Saliger now became a preacher at St. Mary's Church, Rostock, where he agreed to avoid confrontation. But the dispute broke out afresh. For many purposes the controversy was resolved with the 1569 Mecklenburger Edict, which may have been drafted by David Chytraeus. From Saliger's perspective, however, the Mecklenburger Edict fudged important issues. On 5 October 1569 he received (and refused to accept) notification of his departure. A group of his adherents, known as the Beatiner remained at Rostock till the end of the sixteenth century. By 1571 Saliger was himself living at Wismar. There are indications that in the next few years he turned up in Hamburg and, again, in Lübeck. In 1577 he was back in what was in the process of becoming the Netherlands, where he disappears from surviving records.

== Aftermath and evaluation ==
The Saliger Controversy resurfaced in Lübeck in 1574, although this time Saliger himself was not involved. Instead it was his friend, the city physician (and brother to his old ally Hinrich Fredeland) Lambert Fredeland who took the lead. It is a mark of the seriousness with which the church authorities viewed the matter that this time both Lucas Bacmeister and Martin Chemnitz were called in for advice. At the end of June a compromise was reached in a negotiation held at St. Catherine's Church which had the practical effect of requiring the ministers to the practice of reconsecration of the bread and wine.

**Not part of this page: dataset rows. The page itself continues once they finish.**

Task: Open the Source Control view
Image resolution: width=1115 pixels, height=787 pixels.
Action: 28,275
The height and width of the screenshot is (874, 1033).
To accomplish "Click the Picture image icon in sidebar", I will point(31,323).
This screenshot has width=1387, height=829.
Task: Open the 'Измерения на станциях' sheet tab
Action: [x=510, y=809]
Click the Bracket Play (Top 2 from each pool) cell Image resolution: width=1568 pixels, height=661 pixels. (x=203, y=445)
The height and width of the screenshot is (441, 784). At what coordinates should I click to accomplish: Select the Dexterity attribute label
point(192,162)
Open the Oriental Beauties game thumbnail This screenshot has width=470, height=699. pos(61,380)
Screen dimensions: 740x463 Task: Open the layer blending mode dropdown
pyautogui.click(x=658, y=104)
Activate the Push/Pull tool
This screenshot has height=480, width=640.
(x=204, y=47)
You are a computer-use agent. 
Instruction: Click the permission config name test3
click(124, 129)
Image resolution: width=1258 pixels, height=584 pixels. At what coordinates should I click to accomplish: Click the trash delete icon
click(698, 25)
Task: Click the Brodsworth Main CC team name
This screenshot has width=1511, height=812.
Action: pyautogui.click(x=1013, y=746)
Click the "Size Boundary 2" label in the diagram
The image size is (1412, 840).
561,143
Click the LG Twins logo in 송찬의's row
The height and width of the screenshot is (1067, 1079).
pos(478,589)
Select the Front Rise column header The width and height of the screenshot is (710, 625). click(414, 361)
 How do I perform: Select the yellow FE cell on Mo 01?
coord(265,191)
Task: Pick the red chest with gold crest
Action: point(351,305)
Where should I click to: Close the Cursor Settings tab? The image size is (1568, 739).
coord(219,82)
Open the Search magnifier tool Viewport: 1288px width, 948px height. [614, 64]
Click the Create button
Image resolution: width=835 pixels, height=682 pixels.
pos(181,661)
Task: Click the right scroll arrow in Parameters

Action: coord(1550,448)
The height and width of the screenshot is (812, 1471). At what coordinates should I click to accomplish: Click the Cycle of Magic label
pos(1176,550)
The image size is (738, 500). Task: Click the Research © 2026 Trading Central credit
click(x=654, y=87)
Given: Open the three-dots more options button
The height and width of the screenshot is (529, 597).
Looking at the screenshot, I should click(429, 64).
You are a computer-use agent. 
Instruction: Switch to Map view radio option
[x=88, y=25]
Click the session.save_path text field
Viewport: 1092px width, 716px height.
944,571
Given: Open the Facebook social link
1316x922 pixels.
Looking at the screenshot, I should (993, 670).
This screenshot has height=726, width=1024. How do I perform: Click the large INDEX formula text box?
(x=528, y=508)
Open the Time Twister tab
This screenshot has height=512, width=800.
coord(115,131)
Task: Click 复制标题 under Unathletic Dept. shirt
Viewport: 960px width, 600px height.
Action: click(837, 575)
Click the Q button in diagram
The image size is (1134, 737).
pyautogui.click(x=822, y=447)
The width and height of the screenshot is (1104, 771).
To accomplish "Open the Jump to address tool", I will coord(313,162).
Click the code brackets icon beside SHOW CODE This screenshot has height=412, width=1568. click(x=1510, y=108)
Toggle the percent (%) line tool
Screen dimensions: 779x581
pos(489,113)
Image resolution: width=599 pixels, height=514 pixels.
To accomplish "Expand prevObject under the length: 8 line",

The Saliger Controversy needs to be seen as one of a whole series of theological disputes, principally between Gnesio-Lutherans and Philippists during the years between the death, in 1546, of Martin Luther and the widespread acceptance of the Book of Concord in 1580. Other disputes included the Adiaphoristic Controversy and the Osiandric Controversy and led up to the so-called Confessionalization process.

Traces of the Saliger Controversy can still be detected in the chapter on consecration of the Eucharist that appears in the 1577 Formula of Concord, which in general terms accepted the main conclusions of the earlier Magdeburg and Rostock agreements as the generally accepted Lutheran position. However, despite referencing the issues to which he had drawn attention, the Formula of Concord avoided mentioning Saliger by name, and may indeed have been intending to reference him when they wrote, "We reject and condemn also all presumptuous, frivolous, blasphemous questions and expressions which are presented in a gross, carnal, Capernaitic way regarding the supernatural, heavenly mysteries of this Supper. Other and additional antitheses, or rejected contrary doctrines, have been reproved and rejected in the preceding explanation, which, for the sake of brevity, we will not repeat here ...".

The issues that Johannes Saliger raised never disappeared completely. In 1971 Tom Hardt, a Swedish theologian and pastor, included in his doctoral dissertation the contention that Saliger was "doctrinally correct" in terms of the mainstream beliefs of Lutherans in the first part of the sixteenth century.